0

Im calculating the ratios of positive ints, negative ints and zeros in an array. I want to output the ratio rounded to six decimals.

using System;

namespace PlussMinussRatio
{
    class MainClass
    {
        public static void Main(string[] args)
        {
            int[] array = new int[] { -4, 3, -9, 0, 4, 1 };
            Solution(array);

        }
        public static void Solution(int[] arr)
        {
            float positive = 0, negative = 0, zero = 0;
            float positiveRatio = 0, negativeRatio = 0, zeroRatio = 0;
            float arrLength = arr.Length;
            for(int i = 0;i < arrLength; i++)
            {
                if(arr[i] < 0)
                {
                    negative++;
                }
                else if(arr[i] > 0)
                {
                    positive++;
                }
                else
                {
                    zero++;
                }
            }
            positiveRatio = positive / arrLength;
            negativeRatio = negative / arrLength;
            zeroRatio = zero / arrLength;
            Math.Round(positiveRatio, 6);
            Math.Round(negativeRatio, 6);
            Math.Round(zeroRatio, 6);
            //Console.WriteLine(positive + " " + negative + " " + zero);
            Console.WriteLine(positiveRatio + "\n" + negativeRatio + "\n" + zeroRatio);
        }
    }
}

This is what I get :

0.5 0.333333 0.166667 I want the 0.5 to be 0.500000.How can I do that?

spaceOyster
  • 3
  • 1
  • 4
  • Possible duplicate of [Using String Format to show decimal up to 2 places or simple integer](https://stackoverflow.com/questions/6951335/using-string-format-to-show-decimal-up-to-2-places-or-simple-integer) – Sohaib Jundi Jul 13 '19 at 11:21
  • Simple way is to multiply by 1000000 and cast to an integer.
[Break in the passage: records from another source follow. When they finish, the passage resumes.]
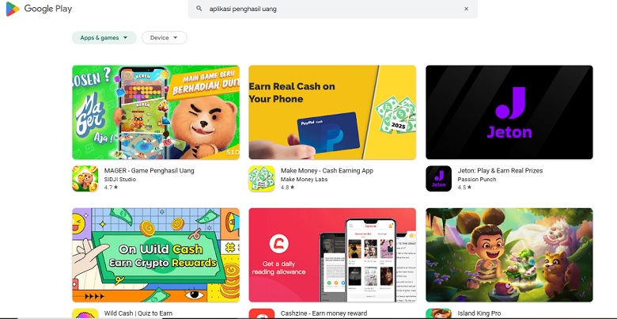Open the Jeton app icon
This screenshot has height=319, width=617.
(439, 178)

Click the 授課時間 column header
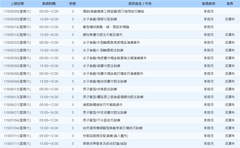point(49,3)
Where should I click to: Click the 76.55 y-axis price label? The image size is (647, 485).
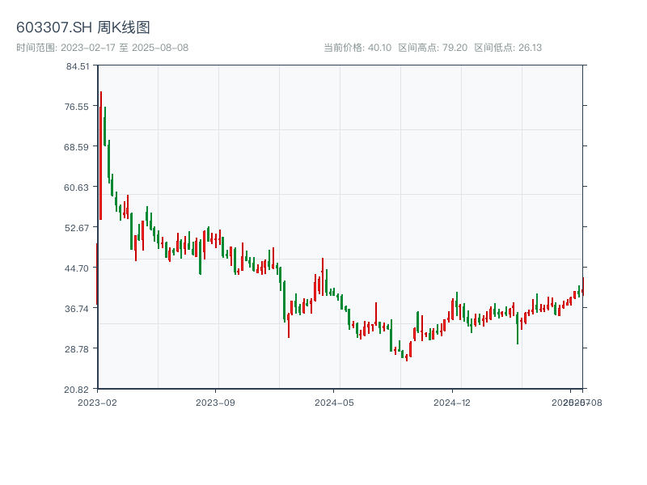pos(78,107)
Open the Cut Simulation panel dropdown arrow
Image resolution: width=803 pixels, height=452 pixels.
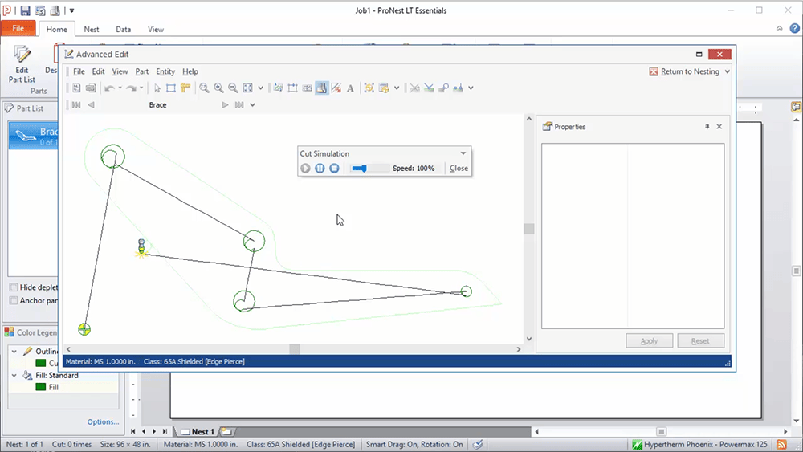tap(463, 153)
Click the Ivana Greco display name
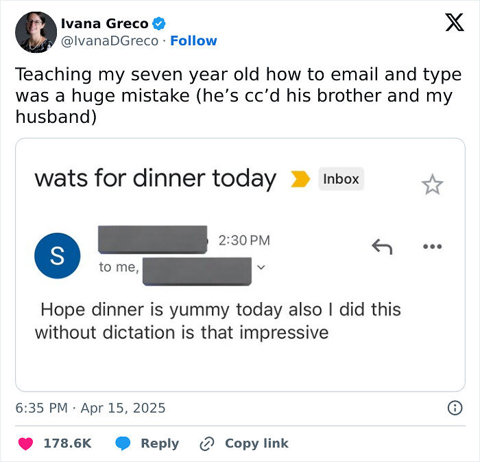 [x=104, y=23]

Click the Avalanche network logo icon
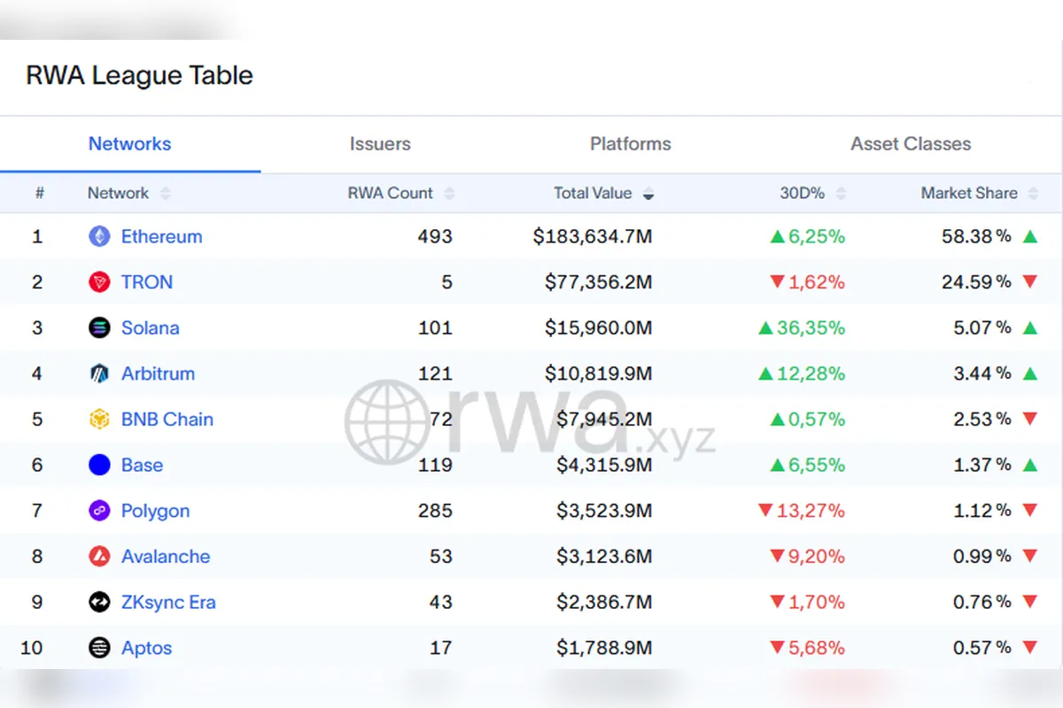pos(99,557)
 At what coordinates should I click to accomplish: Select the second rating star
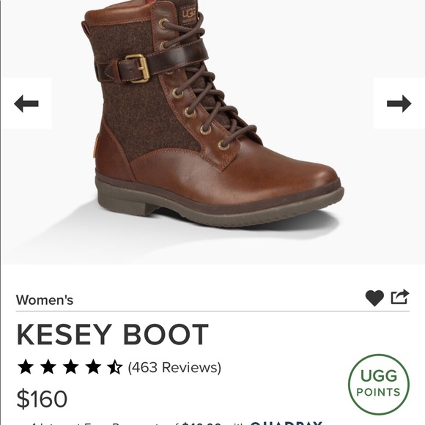click(x=48, y=366)
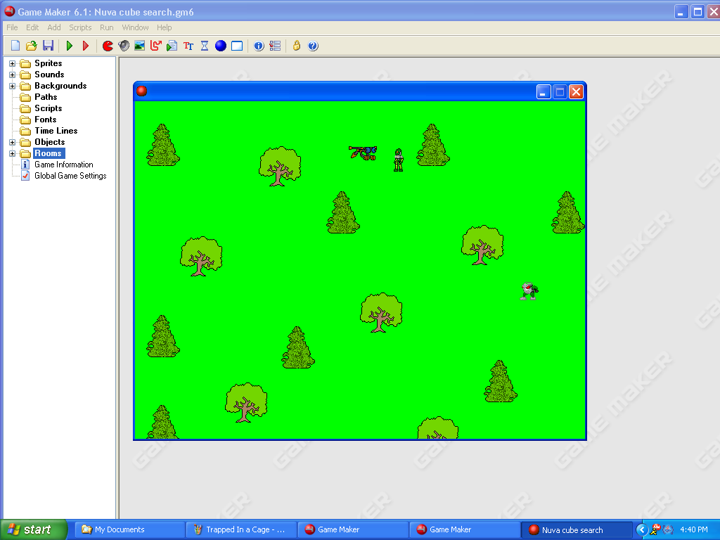Expand the Sprites folder in the resource tree
Image resolution: width=720 pixels, height=540 pixels.
pos(11,63)
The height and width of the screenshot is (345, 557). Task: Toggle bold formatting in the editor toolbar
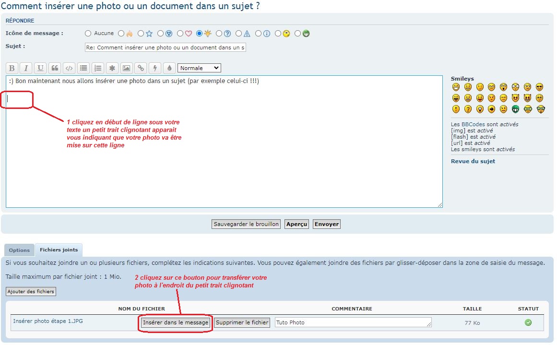[x=12, y=68]
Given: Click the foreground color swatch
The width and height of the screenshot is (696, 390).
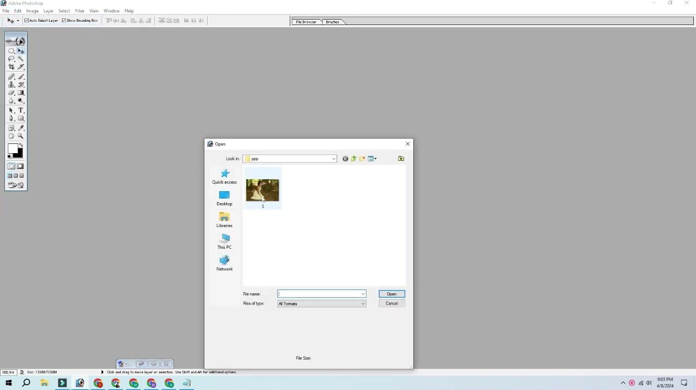Looking at the screenshot, I should [x=13, y=149].
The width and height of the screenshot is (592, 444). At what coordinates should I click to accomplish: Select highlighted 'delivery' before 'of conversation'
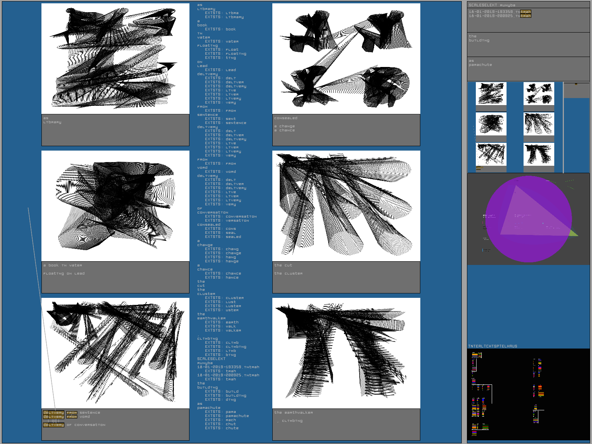coord(54,425)
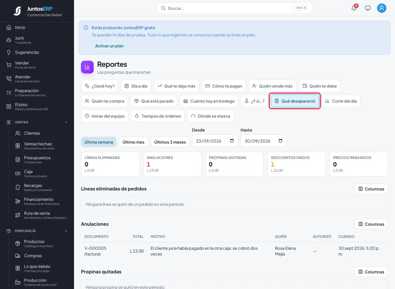The height and width of the screenshot is (289, 395).
Task: Open the user profile avatar
Action: [382, 8]
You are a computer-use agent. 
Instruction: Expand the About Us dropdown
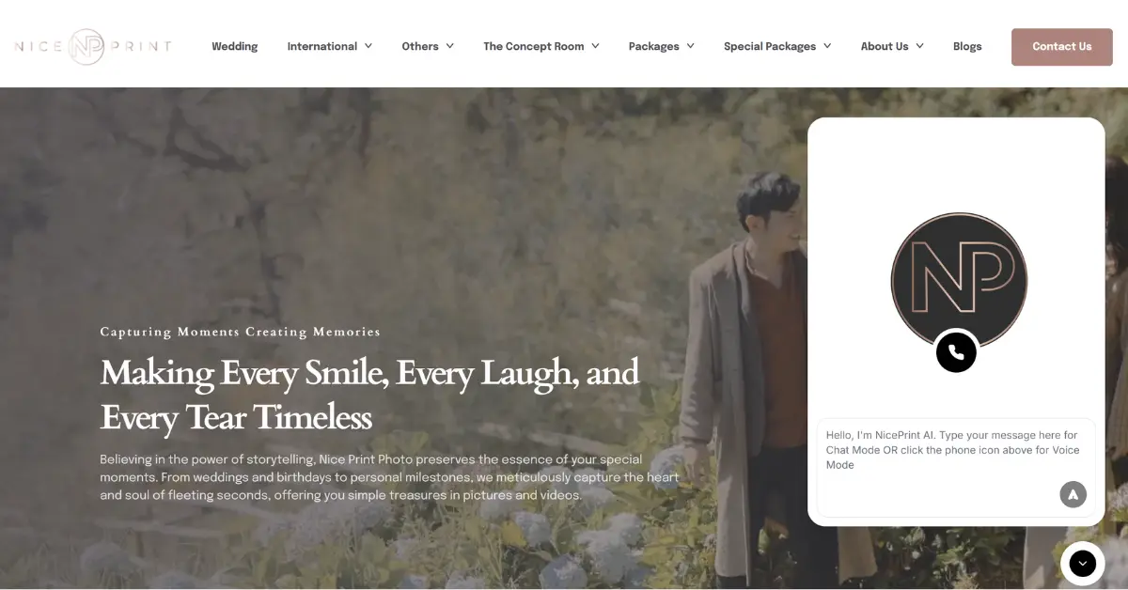pos(919,45)
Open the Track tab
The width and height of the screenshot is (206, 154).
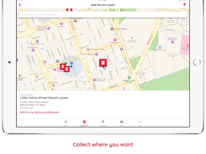click(x=66, y=123)
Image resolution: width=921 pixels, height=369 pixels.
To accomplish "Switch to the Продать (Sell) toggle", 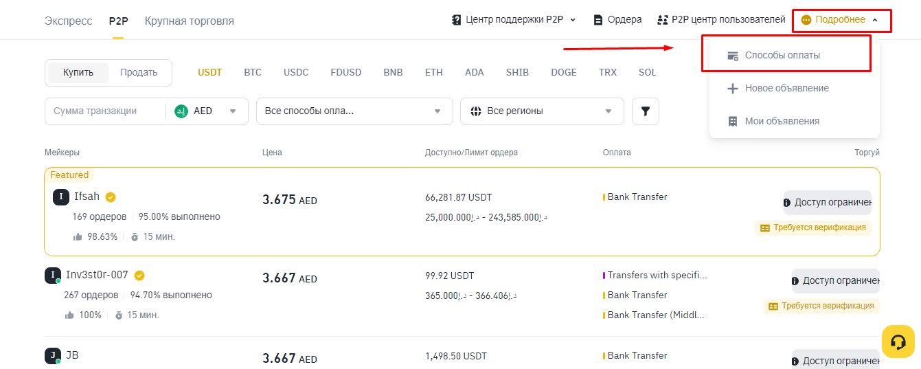I will point(139,72).
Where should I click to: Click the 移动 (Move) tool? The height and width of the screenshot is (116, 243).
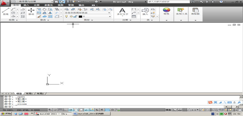click(31, 12)
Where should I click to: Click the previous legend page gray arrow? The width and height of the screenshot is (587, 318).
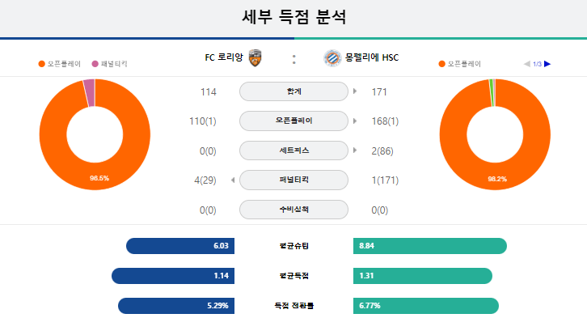point(526,64)
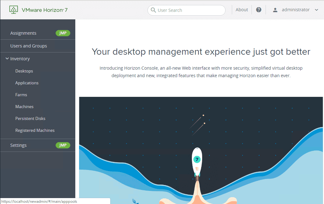Open the Help question mark icon
This screenshot has height=204, width=324.
[x=259, y=9]
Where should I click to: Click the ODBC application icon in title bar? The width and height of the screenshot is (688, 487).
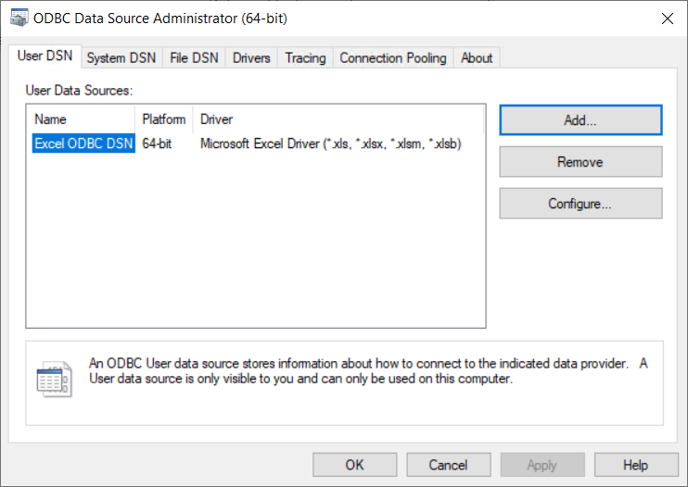18,18
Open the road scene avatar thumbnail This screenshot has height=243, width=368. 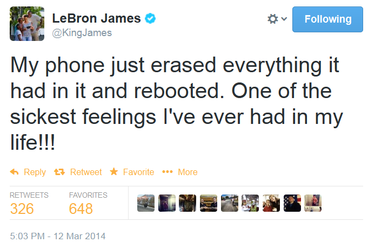tap(229, 203)
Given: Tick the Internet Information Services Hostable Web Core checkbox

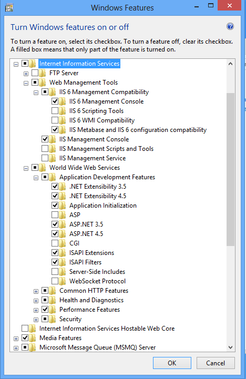Looking at the screenshot, I should click(25, 328).
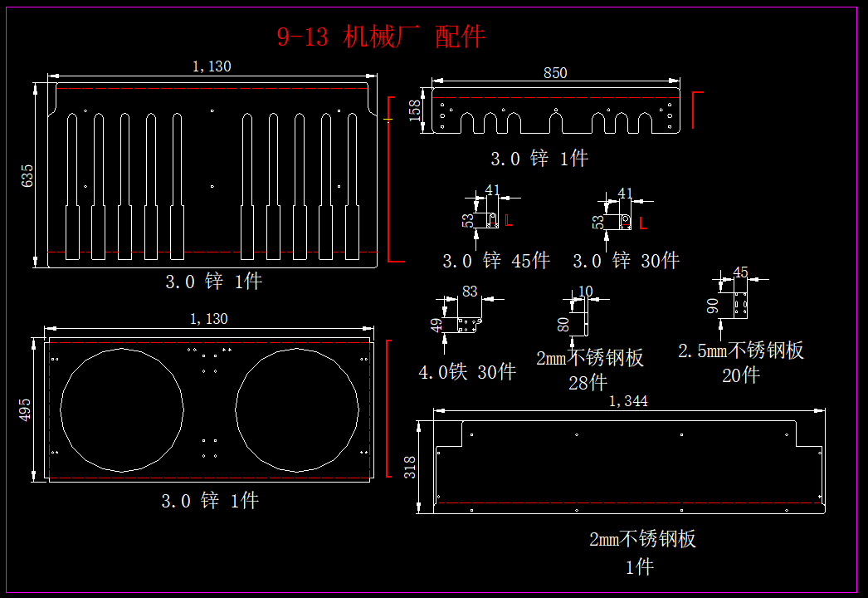
Task: Select the 90 vertical dimension text
Action: coord(712,306)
Then divide by 1000000.0 – jdweng Jul 13 '19 at 11:22
  • Multiply by 10^6, round, divide by 10^6? –  Jul 13 '19 at 11:22
  • @jdweng That would not be rounding though, only flooring –  Jul 13 '19 at 11:23
  • You have to assign the output: `positiveRatio = Math.Round(positiveRatio, 6);` Anyway, these are floats, so precision is not guaranteed. You would have to use `decimal` for precision. – Silvermind Jul 13 '19 at 11:25
  • floats have limited precision - If the number of decimal places is important, try using a `decimal` instead. – Manfred Radlwimmer Jul 13 '19 at 11:25

1 Answers1

0

You're ignoring the return value of Math.Round(). It returns the rounded value.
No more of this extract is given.